_Records shown_
= = = = =

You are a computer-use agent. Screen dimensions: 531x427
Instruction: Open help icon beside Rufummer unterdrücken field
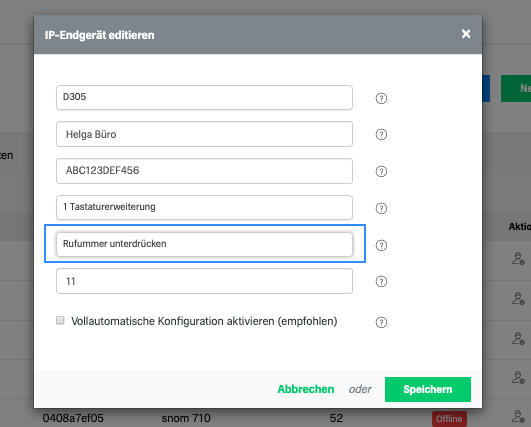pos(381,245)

= = = = =

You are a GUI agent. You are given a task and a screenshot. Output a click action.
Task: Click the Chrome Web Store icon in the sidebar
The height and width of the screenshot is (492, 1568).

= = = = =

Among the entries above, find the line with "Task: Click the" and the line with "The height and"; give again exactly these two lines and all lines between them.

Task: Click the Chrome Web Store icon in the sidebar
The height and width of the screenshot is (492, 1568).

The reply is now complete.